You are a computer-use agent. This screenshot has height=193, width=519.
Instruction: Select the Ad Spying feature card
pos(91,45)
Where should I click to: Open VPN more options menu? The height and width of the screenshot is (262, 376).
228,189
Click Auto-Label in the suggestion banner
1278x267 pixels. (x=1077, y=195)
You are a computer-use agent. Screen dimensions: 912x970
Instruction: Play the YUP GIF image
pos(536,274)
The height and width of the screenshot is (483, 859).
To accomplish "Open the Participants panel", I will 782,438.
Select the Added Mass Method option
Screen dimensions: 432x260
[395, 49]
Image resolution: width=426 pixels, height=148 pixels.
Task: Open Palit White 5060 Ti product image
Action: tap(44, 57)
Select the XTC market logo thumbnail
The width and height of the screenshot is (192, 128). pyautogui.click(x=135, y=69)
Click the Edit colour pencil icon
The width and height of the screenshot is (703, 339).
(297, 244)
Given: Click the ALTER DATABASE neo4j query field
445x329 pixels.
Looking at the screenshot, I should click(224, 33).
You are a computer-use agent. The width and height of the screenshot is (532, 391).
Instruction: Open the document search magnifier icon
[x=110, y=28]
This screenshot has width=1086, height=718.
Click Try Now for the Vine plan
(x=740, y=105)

^^^^^^^^^^^^^^^^

*Work task*
Check each line of the records for the word "This", and show the lines that contain it.

*Task response*
You are a computer-use agent. This screenshot has height=193, width=519.
This screenshot has width=1086, height=718.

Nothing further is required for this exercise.